No SXSW Film Festival can do without Richard Linklater. The Austin-based filmmaker routinely appears at the fest each year, whether or not he has a movie in it. This time, the program technically contained no Linklater movie, but he managed to slip one in, anyway.
A Monday 11 a.m. "secret screening" at Austin’s Paramount theater turned out to be Linklater’s latest feature, "Me and Orson Welles." Much like the impromptu showing of Steven Soderbergh’s "The Girlfriend Experience" at the Sundance Film Festival in January, by the time of the Paramount event the secret was no more — Twitter updates and other fast-paced means of communication took care of that. "Does anyone not know what you’re doing here?" joked SXSW producer Janet Pierson as she introduced the film.

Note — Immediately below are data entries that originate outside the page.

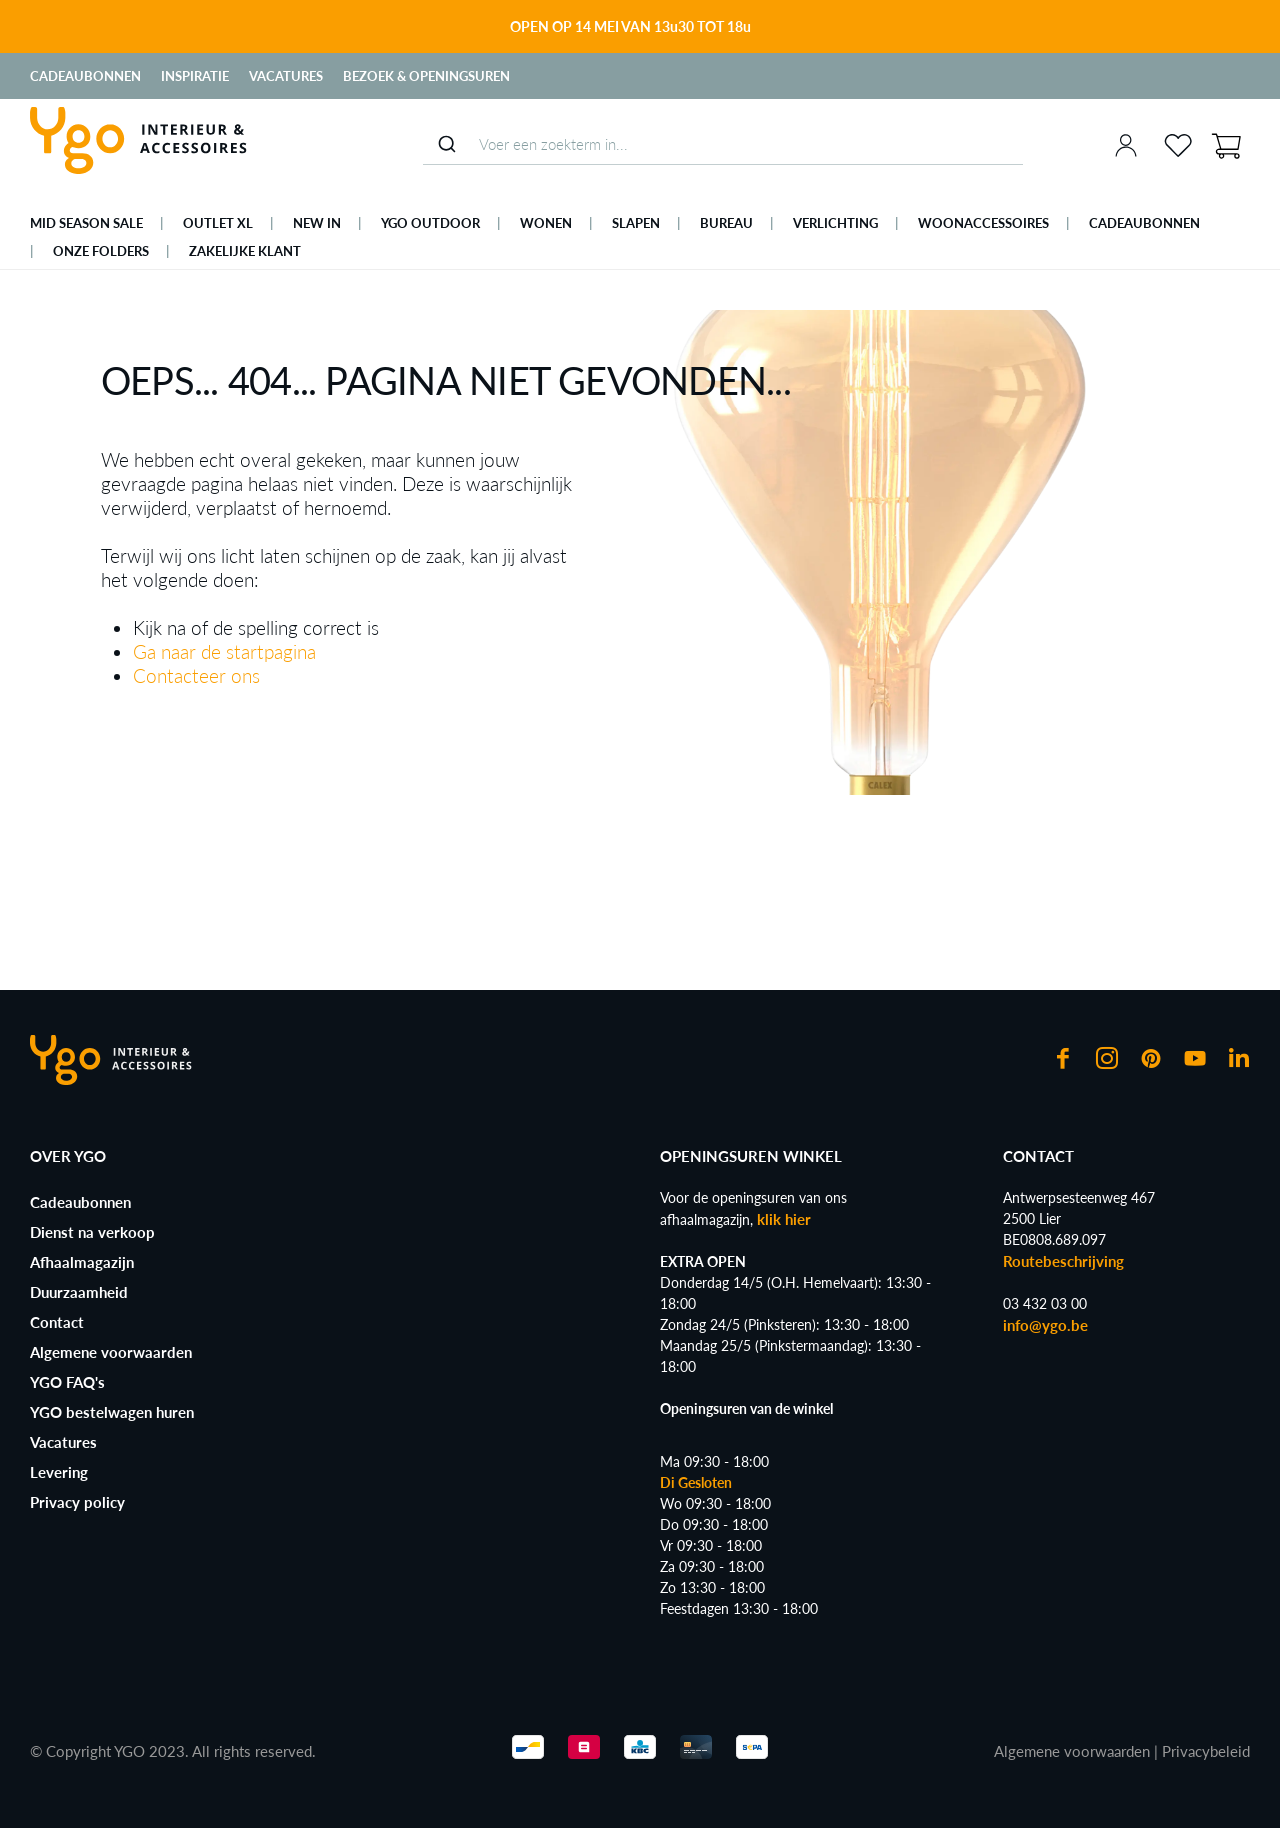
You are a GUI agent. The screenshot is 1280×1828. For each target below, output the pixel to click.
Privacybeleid (1206, 1751)
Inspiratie (195, 76)
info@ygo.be (1045, 1325)
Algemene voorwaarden (111, 1352)
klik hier (784, 1219)
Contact (57, 1322)
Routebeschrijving (1063, 1261)
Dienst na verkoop (92, 1232)
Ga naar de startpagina (224, 651)
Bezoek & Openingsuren (426, 76)
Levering (59, 1472)
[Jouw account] (1126, 145)
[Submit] (446, 144)
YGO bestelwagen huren (112, 1412)
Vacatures (286, 76)
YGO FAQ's (67, 1382)
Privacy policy (77, 1502)
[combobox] (723, 144)
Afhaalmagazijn (82, 1262)
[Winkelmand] (1226, 144)
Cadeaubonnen (85, 76)
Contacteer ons (196, 675)
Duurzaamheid (79, 1292)
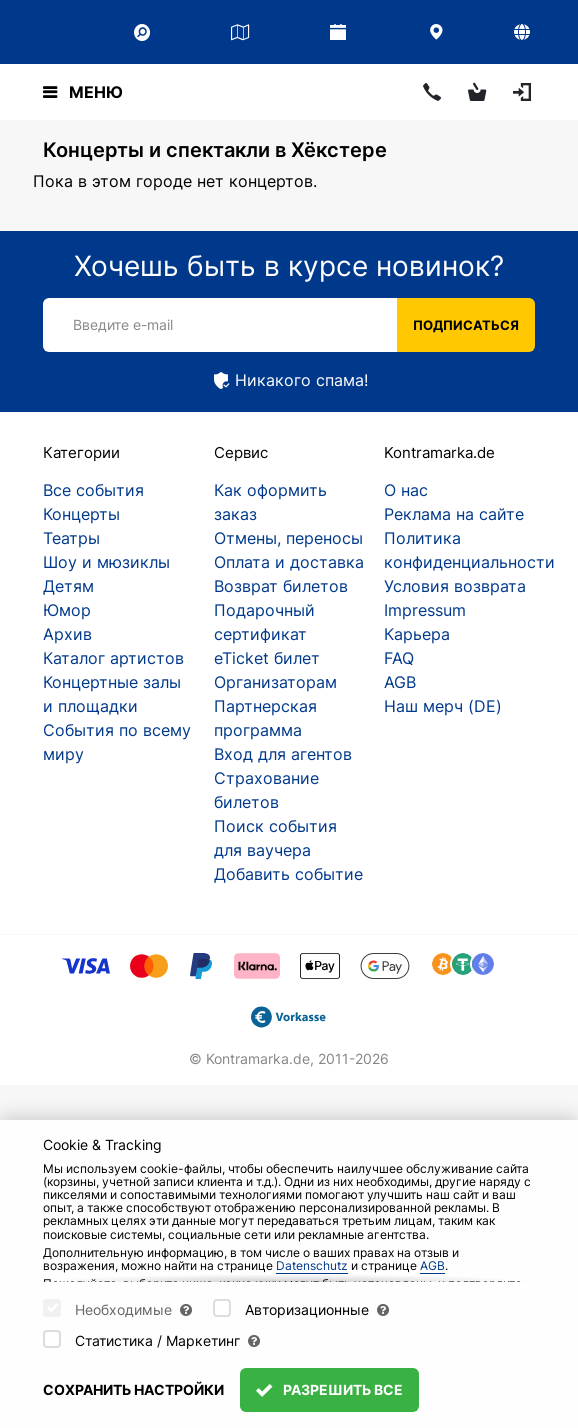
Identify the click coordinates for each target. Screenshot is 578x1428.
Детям (68, 586)
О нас (406, 490)
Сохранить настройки (133, 1389)
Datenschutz (312, 1265)
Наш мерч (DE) (443, 706)
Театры (71, 538)
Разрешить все (329, 1389)
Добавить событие (288, 874)
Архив (67, 634)
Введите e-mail (123, 324)
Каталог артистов (113, 658)
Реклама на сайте (454, 514)
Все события (93, 490)
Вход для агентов (283, 754)
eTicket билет (267, 658)
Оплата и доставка (289, 562)
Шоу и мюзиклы (106, 562)
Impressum (425, 610)
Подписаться (466, 325)
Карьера (417, 634)
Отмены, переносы (288, 538)
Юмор (67, 610)
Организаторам (275, 682)
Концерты (81, 514)
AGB (400, 682)
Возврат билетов (281, 586)
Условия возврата (455, 586)
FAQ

A smoothly directed account of Welles’ Mercury Theatre production of "Julius Caesar", the movie focuses on an ambitious teenager ("High School Musical’s" Zac Efron) who lands a bit part in the show. Conventional by Linklater’s standards, the film is a thoroughly entertaining production that doesn’t over-stylize the period-piece elements. As Welles, Christian McKay dominates the screen, nailing the unique blend of pomposity and creative inspiration associated with the character’s fascinating mythology. At the screening, Linklater described the movie as an exploration of "the blessing and curse of those compelling to put on a show."
Although it doesn’t make a big deal out of the fact that Welles was only in his early twenties at the time, the movie offers plenty of insight into the incessant creative energies that he constantly brought to his projects.
Linklater plans to open the movie later this year, and noted before the screening that he was violating a cardinal rule by showing the movie at SXSW, since it premiered at the Toronto International Film Festival last September and has since landed a distribution deal.
"There was no way we were going to keep this out of Janet Pierson’s first SXSW," said Linklater, referring to Pierson’s inaugural year as the head of the festival. (Pierson, the wife of veteran indie producer John Pierson, said that Linklater was responsible for her decision to move to Austin years ago.)
Yesterday, Linklater appeared at the Austin Convention Center with director Todd Haynes, whose cult hit "Superstar" screened at the festival as another top secret entry (the movie, which uses Barbie dolls to explore bulimia, contains copyrighted music and can’t officially show anywhere). Linklater recalled meeting Haynes at the Independent Feature Project’s Independent Film Week in 1988, before either hit it big.
"The good thing is you have a body of work that people can refer to," Linklater said, in reference to both of their careers. "The bad thing is you have a body of work."